• [Instructions for the task] Which lines of the records contain the word "agent"? Show each of them.

• [Raw data]
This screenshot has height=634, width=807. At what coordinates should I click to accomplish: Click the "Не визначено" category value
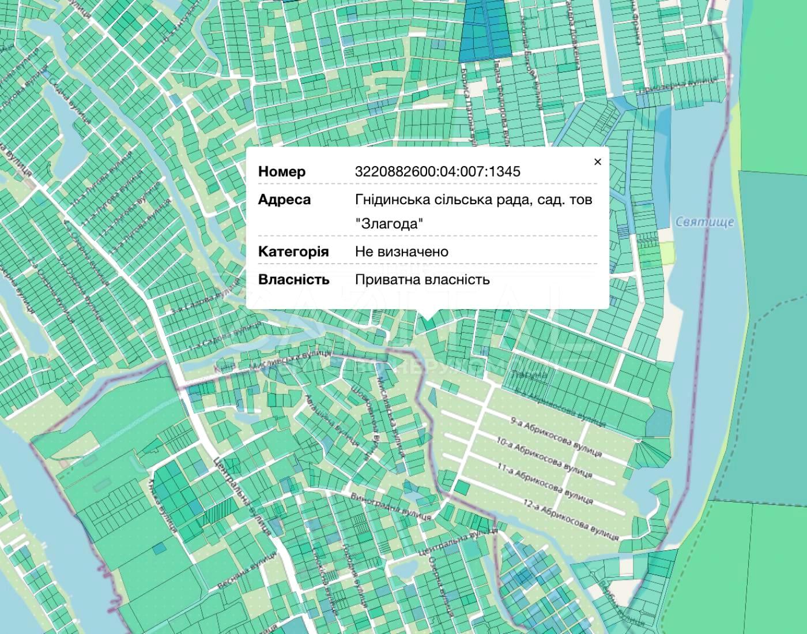(401, 252)
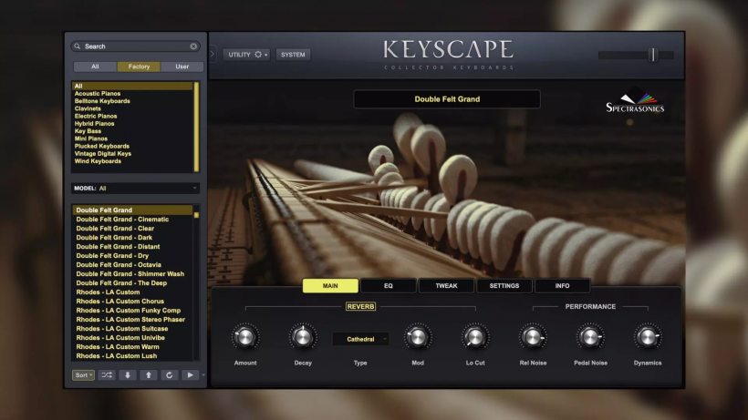
Task: Click the Reverb Amount knob
Action: coord(244,337)
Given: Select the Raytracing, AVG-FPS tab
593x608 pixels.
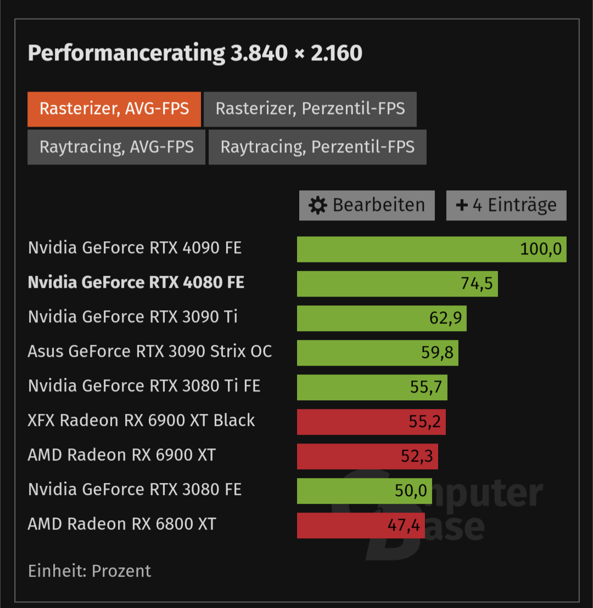Looking at the screenshot, I should [x=116, y=147].
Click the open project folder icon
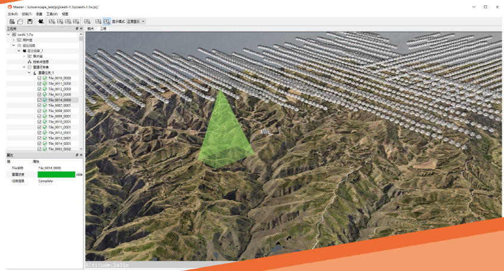Viewport: 504px width, 271px height. (x=20, y=21)
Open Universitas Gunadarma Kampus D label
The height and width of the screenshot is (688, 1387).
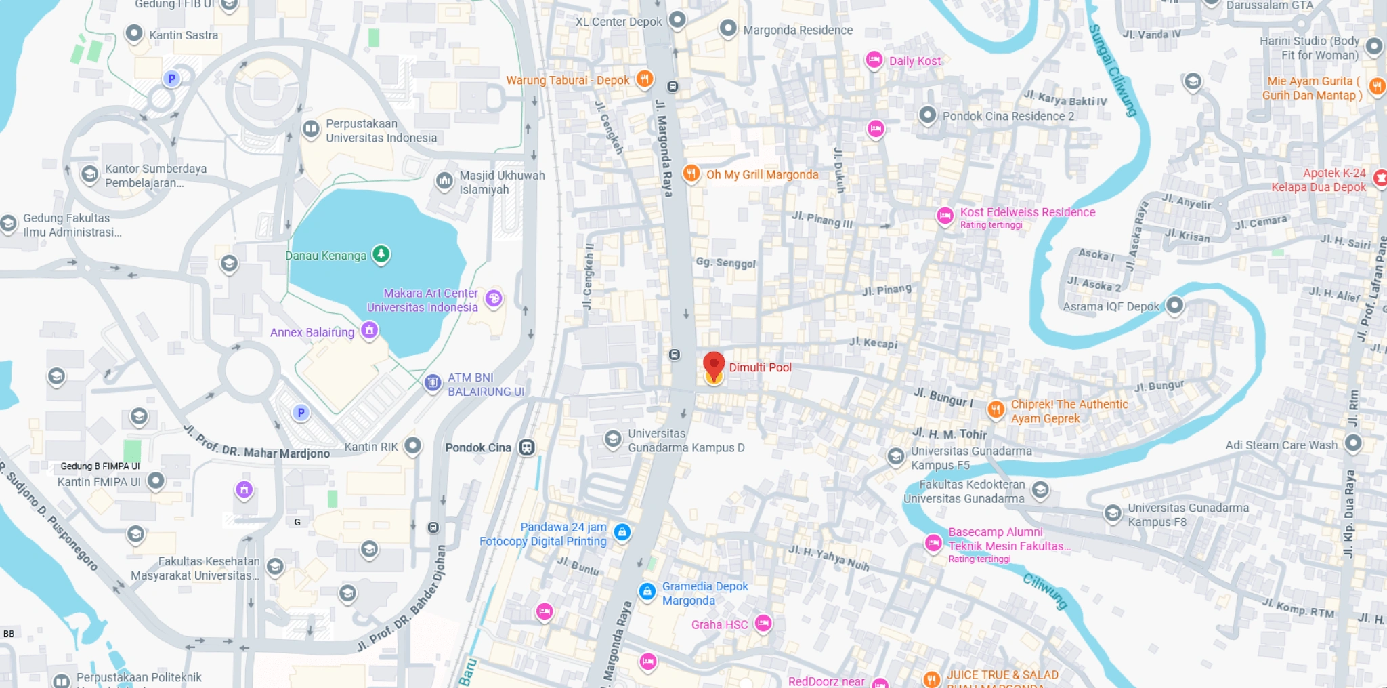(x=686, y=441)
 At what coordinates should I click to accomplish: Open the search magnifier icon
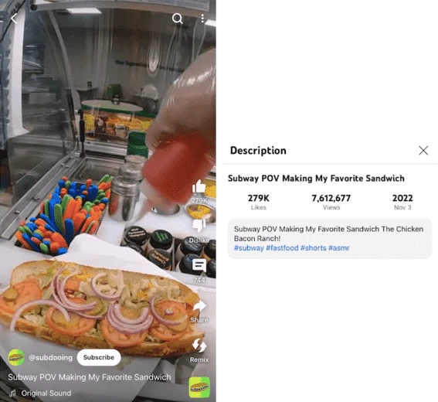[178, 19]

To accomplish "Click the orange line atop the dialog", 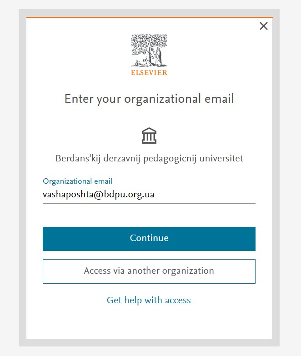I will pyautogui.click(x=136, y=17).
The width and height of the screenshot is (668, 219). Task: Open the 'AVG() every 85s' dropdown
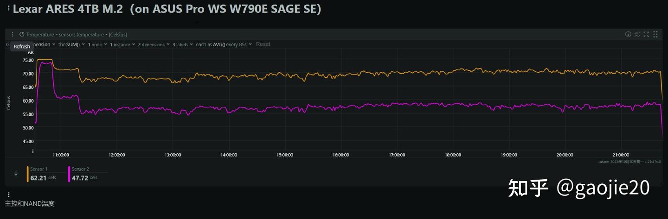tap(224, 44)
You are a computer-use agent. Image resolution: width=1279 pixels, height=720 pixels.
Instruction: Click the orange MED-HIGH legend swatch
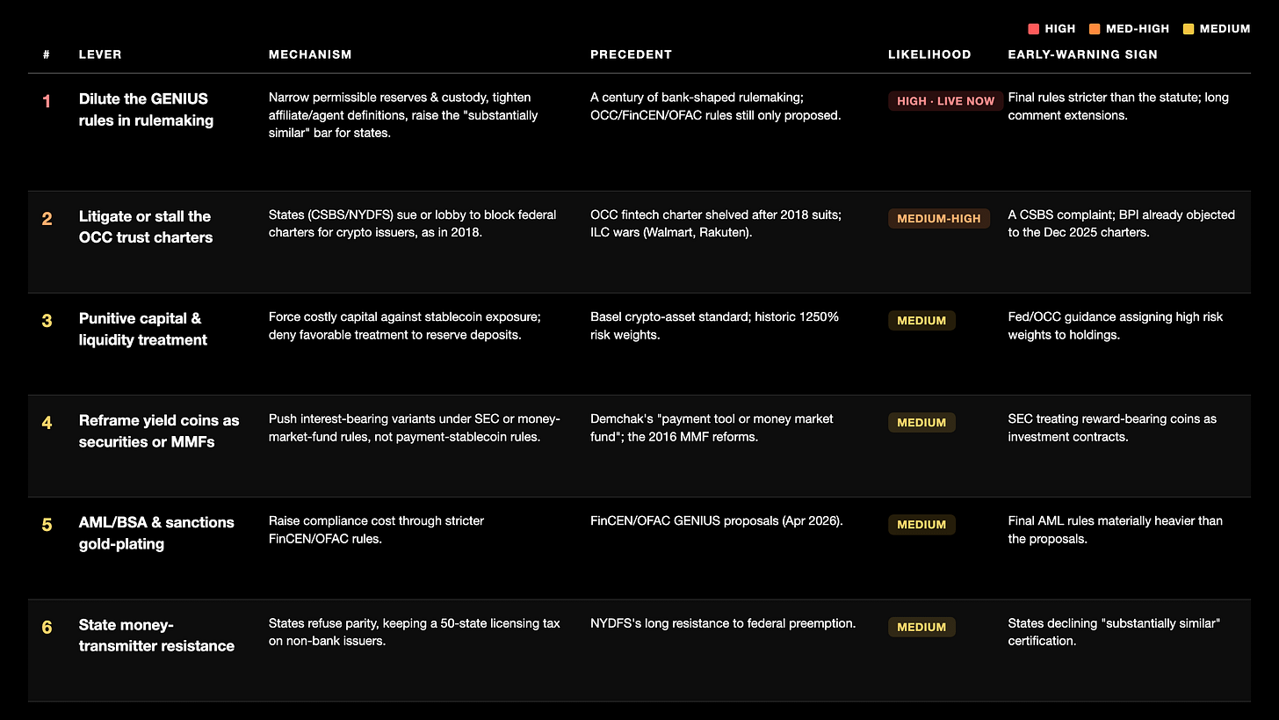point(1094,29)
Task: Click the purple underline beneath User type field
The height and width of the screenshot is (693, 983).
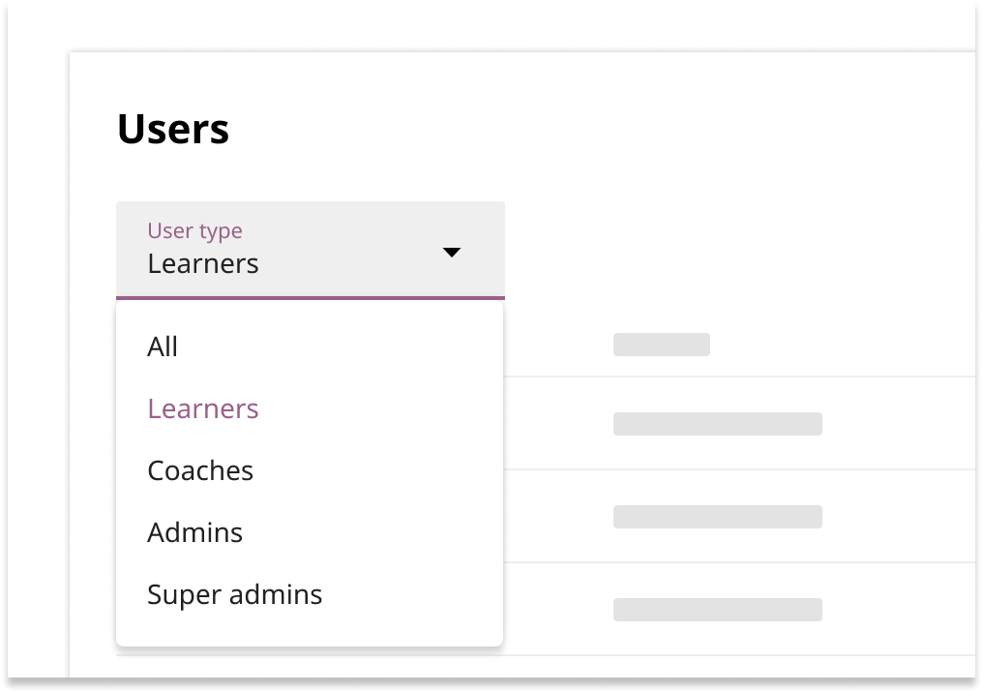Action: (310, 297)
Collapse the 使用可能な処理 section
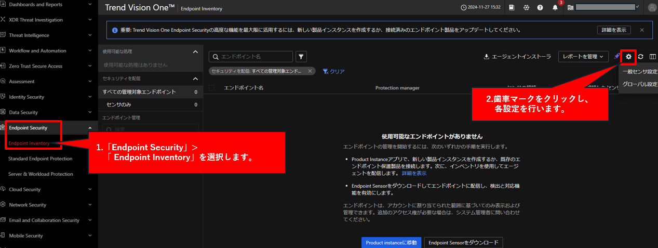This screenshot has height=248, width=658. pyautogui.click(x=195, y=52)
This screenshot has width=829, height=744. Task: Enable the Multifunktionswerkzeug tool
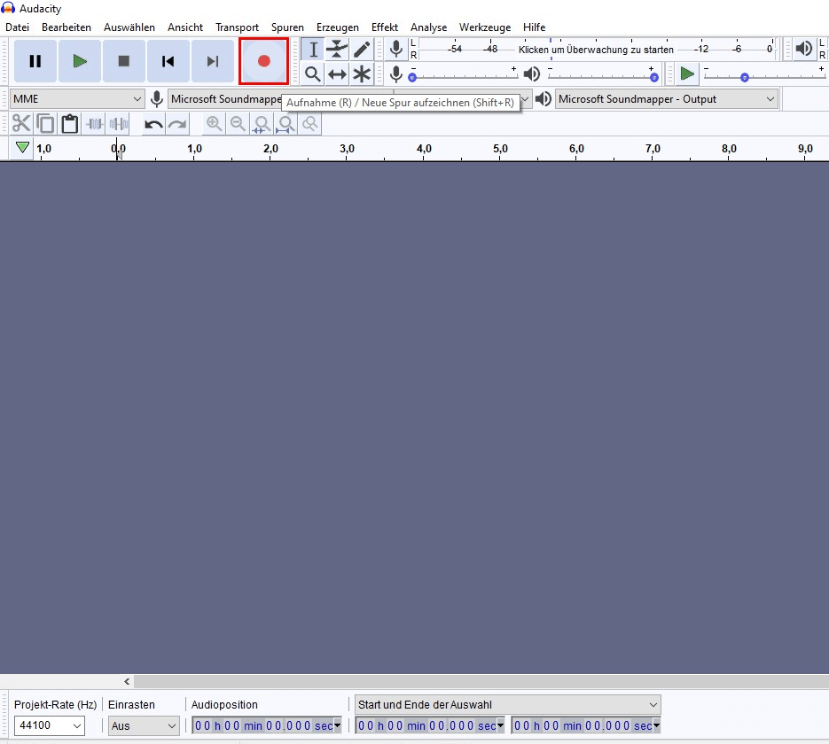[x=362, y=74]
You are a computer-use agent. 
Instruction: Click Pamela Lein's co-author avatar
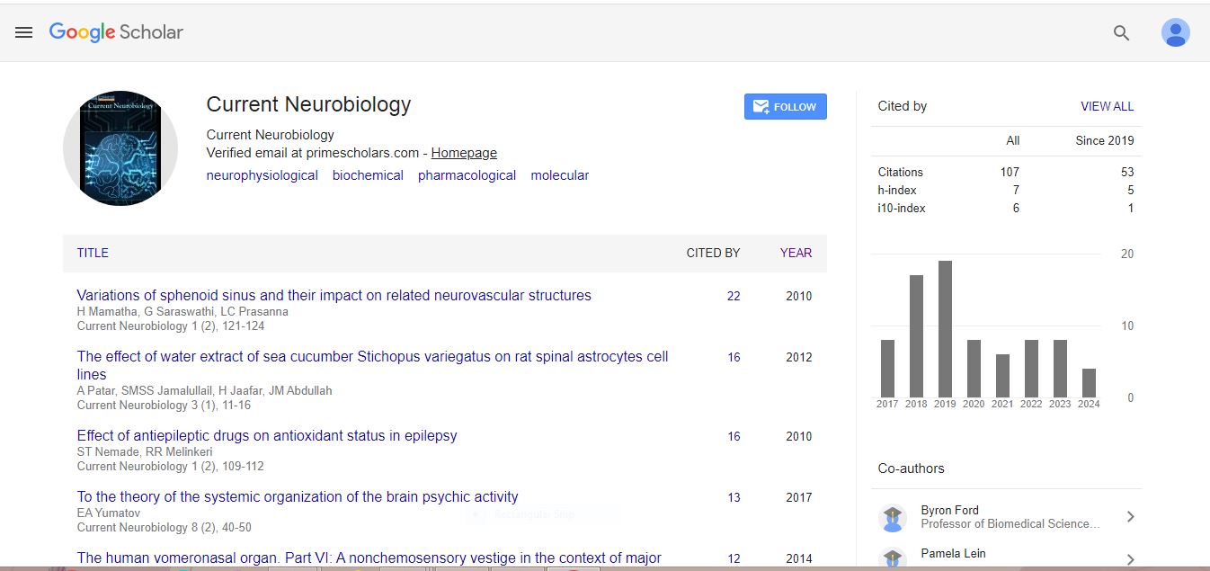(x=892, y=558)
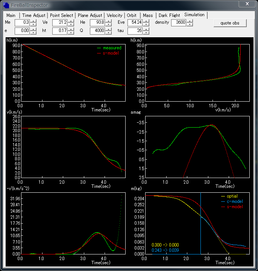Increase the Eve value with up arrow

pyautogui.click(x=146, y=21)
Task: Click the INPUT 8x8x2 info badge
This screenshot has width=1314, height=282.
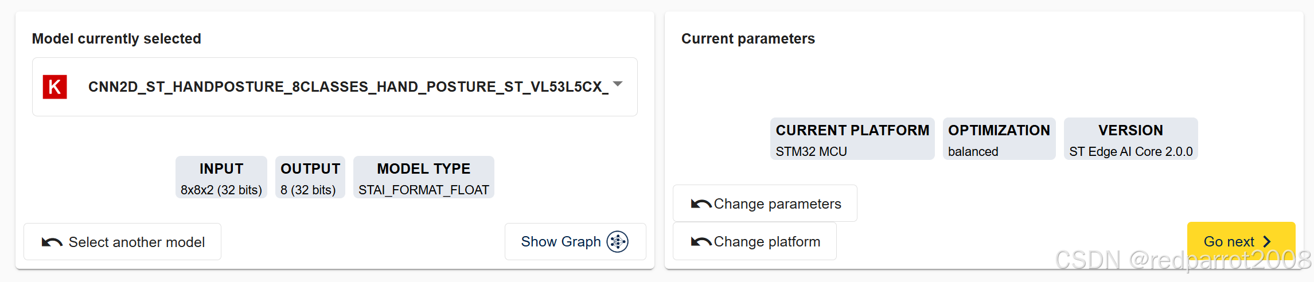Action: click(x=221, y=177)
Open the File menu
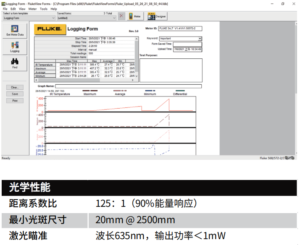 point(5,9)
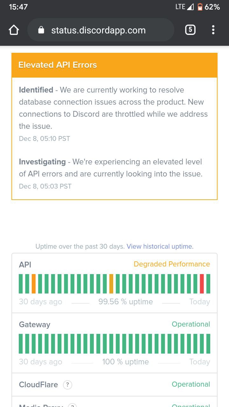Viewport: 229px width, 407px height.
Task: Tap the Elevated API Errors header
Action: [115, 65]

• [Answer to this exercise]
You are a computer-use agent. Image resolution: width=1279 pixels, height=720 pixels.
You are a computer-use agent. 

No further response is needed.